§ Article
5) R. Goodstein, On the restricted ordinal theorem, Journal of Symbolic Logic, 9 (1944), 33-41.

but Kirby and Paris proved it independent of Peano arithmetic only in 1982:

6) L. Kirby and J. Paris, Accessible independence results for Peano arithmetic, Bull. London. Math. Soc. 14 (1982), 285-93.

That marvelous guy Alan Turing wrote his PhD thesis at Princeton under the logician Alonzo Church. It was about ordinals and their relation to logic:

7) Alan M. Turing, Systems of logic defined by ordinals, Proc. London Math. Soc., Series 2, 45 (1939), 161-228.

This is regarded as his most difficult paper. The idea is to take a system of logic like Peano arithmetic and throw in an extra axiom saying that system is consistent, and then another axiom saying that system is consistent, and so on ad infinitum - getting a new system for each ordinal. These systems are recursively axiomatizable up to (but not including) the Church-Kleene ordinal.

These ideas were later developed much further....

But, reading original articles is not so easy, especially if you're in Shanghai without access to a library. So, what about online stuff - especially stuff for the amateur, like me?

Well, this article is great fun if you're looking for a readable overview of the grand early days of proof theory, when Hilbert was battling Brouwer, and then Gödel came and blew everyone away:

8) Jeremy Avigad and Erich H. Reck, "Clarifying the nature of the infinite": the development of metamathematics and proof theory, Carnegie-Mellon Technical Report CMU-PHIL-120, 2001. Also available as http://www.andrew.cmu.edu/user/avigad/Papers/infinite.pdf

But, it doesn't say much about the newer stuff, like the idea that induction up to a given ordinal can prove the consistency of a logical system - the bigger the ordinal, the stronger the system. For work up to 1960, this is a good overview:

9) Solomon Feferman, Highlights in proof theory, in Proof Theory, eds. V. F. Hendricks et al, Kluwer, Dordrecht (2000), pp. 11-31. Also available at http://math.stanford.edu/~feferman/papers.html

For newer stuff, try this:

10) Solomon Feferman, Proof theory since 1960, prepared for the Encyclopedia of Philosophy Supplement, Macmillan Publishing Co., New York. Also available at http://math.stanford.edu/~feferman/papers.html

Also try the stuff on proof theory, trees and categories mentioned in "week227", and this book mentioned in "week70" - now you can get it free online:

11) Jean-Yves Girard, Y. Lafont and P. Taylor, Proofs and Types, Cambridge Tracts in Theoretical Computer Science 7, Cambridge U. Press, 1989. Also available at http://www.cs.man.ac.uk/~pt/stable/Proofs+Types.html

Finally, sometime I want to get ahold of this book by someone who always enlivened logic discussions on the internet until his death in April this year:

12) Torkel Franzen, Inexhaustibility: A Non-Exhaustive Treatment, Lecture Notes in Logic 16, A. K. Peters, Ltd., 2004.

Dataset records:
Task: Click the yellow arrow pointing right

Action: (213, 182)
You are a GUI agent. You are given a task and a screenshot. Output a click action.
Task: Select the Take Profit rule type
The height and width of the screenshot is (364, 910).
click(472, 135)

§ The problem
From the proof theory reading list, pull out the passage that begins with the words containing "but Kirby and" and ends with "the Church-Kleene ordinal.", copying it word for word.

§ Problem solution
but Kirby and Paris proved it independent of Peano arithmetic only in 1982:

6) L. Kirby and J. Paris, Accessible independence results for Peano arithmetic, Bull. London. Math. Soc. 14 (1982), 285-93.

That marvelous guy Alan Turing wrote his PhD thesis at Princeton under the logician Alonzo Church. It was about ordinals and their relation to logic:

7) Alan M. Turing, Systems of logic defined by ordinals, Proc. London Math. Soc., Series 2, 45 (1939), 161-228.

This is regarded as his most difficult paper. The idea is to take a system of logic like Peano arithmetic and throw in an extra axiom saying that system is consistent, and then another axiom saying that system is consistent, and so on ad infinitum - getting a new system for each ordinal. These systems are recursively axiomatizable up to (but not including) the Church-Kleene ordinal.